• **EXERCISE**: Arrange every line of the entries below as a Markdown table with the columns "Row" and "Line". Number each non-blank line in sequence and leave out blank lines.
==========
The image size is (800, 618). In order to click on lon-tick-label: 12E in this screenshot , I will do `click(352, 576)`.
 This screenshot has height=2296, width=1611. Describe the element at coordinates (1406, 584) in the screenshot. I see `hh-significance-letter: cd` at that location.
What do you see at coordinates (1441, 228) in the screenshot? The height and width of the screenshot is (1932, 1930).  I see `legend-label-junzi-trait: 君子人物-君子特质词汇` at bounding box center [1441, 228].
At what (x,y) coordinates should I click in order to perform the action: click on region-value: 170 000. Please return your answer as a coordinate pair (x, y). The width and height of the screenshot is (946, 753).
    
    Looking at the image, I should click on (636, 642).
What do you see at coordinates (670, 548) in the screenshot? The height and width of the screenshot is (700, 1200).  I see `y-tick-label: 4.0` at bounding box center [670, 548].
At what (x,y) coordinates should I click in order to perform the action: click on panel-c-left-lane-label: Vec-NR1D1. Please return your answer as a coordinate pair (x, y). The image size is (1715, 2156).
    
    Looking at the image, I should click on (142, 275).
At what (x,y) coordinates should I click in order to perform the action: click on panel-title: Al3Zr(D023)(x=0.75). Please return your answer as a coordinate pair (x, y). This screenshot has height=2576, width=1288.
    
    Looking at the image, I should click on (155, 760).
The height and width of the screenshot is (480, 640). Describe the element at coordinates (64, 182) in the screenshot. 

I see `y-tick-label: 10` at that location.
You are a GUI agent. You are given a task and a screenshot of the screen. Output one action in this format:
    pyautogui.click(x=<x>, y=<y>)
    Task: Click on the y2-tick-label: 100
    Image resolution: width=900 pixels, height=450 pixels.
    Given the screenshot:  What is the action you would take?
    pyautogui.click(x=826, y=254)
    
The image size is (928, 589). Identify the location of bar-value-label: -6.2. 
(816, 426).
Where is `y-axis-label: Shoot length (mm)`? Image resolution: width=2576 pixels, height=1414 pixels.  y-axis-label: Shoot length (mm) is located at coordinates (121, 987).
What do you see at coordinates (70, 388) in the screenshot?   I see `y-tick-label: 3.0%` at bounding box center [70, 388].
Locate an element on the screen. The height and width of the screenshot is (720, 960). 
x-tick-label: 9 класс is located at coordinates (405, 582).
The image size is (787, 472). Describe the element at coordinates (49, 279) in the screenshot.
==========
• **RESULT FOR THIS TASK**:
| Row | Line |
|---|---|
| 1 | The image size is (800, 618). In order to click on lon-tick-label: 12E in this screenshot , I will do `click(352, 576)`. |
| 2 |  This screenshot has height=2296, width=1611. Describe the element at coordinates (1406, 584) in the screenshot. I see `hh-significance-letter: cd` at that location. |
| 3 | What do you see at coordinates (1441, 228) in the screenshot? The height and width of the screenshot is (1932, 1930).  I see `legend-label-junzi-trait: 君子人物-君子特质词汇` at bounding box center [1441, 228]. |
| 4 | At what (x,y) coordinates should I click in order to perform the action: click on region-value: 170 000. Please return your answer as a coordinate pair (x, y). The width and height of the screenshot is (946, 753). |
| 5 |     Looking at the image, I should click on (636, 642). |
| 6 | What do you see at coordinates (670, 548) in the screenshot? The height and width of the screenshot is (700, 1200).  I see `y-tick-label: 4.0` at bounding box center [670, 548]. |
| 7 | At what (x,y) coordinates should I click in order to perform the action: click on panel-c-left-lane-label: Vec-NR1D1. Please return your answer as a coordinate pair (x, y). The image size is (1715, 2156). |
| 8 |     Looking at the image, I should click on (142, 275). |
| 9 | At what (x,y) coordinates should I click in order to perform the action: click on panel-title: Al3Zr(D023)(x=0.75). Please return your answer as a coordinate pair (x, y). This screenshot has height=2576, width=1288. |
| 10 |     Looking at the image, I should click on (155, 760). |
| 11 | The height and width of the screenshot is (480, 640). Describe the element at coordinates (64, 182) in the screenshot.  |
| 12 | I see `y-tick-label: 10` at that location. |
| 13 | You are a GUI agent. You are given a task and a screenshot of the screen. Output one action in this format: |
| 14 |     pyautogui.click(x=<x>, y=<y>) |
| 15 |     Task: Click on the y2-tick-label: 100 |
| 16 |     Image resolution: width=900 pixels, height=450 pixels. |
| 17 |     Given the screenshot:  What is the action you would take? |
| 18 |     pyautogui.click(x=826, y=254) |
| 19 | The image size is (928, 589). Identify the location of bar-value-label: -6.2.  |
| 20 | (816, 426). |
| 21 | Where is `y-axis-label: Shoot length (mm)`? Image resolution: width=2576 pixels, height=1414 pixels.  y-axis-label: Shoot length (mm) is located at coordinates (121, 987). |
| 22 | What do you see at coordinates (70, 388) in the screenshot?   I see `y-tick-label: 3.0%` at bounding box center [70, 388]. |
| 23 | Locate an element on the screen. The height and width of the screenshot is (720, 960).  |
| 24 | x-tick-label: 9 класс is located at coordinates (405, 582). |
| 25 | The image size is (787, 472). Describe the element at coordinates (49, 279) in the screenshot. |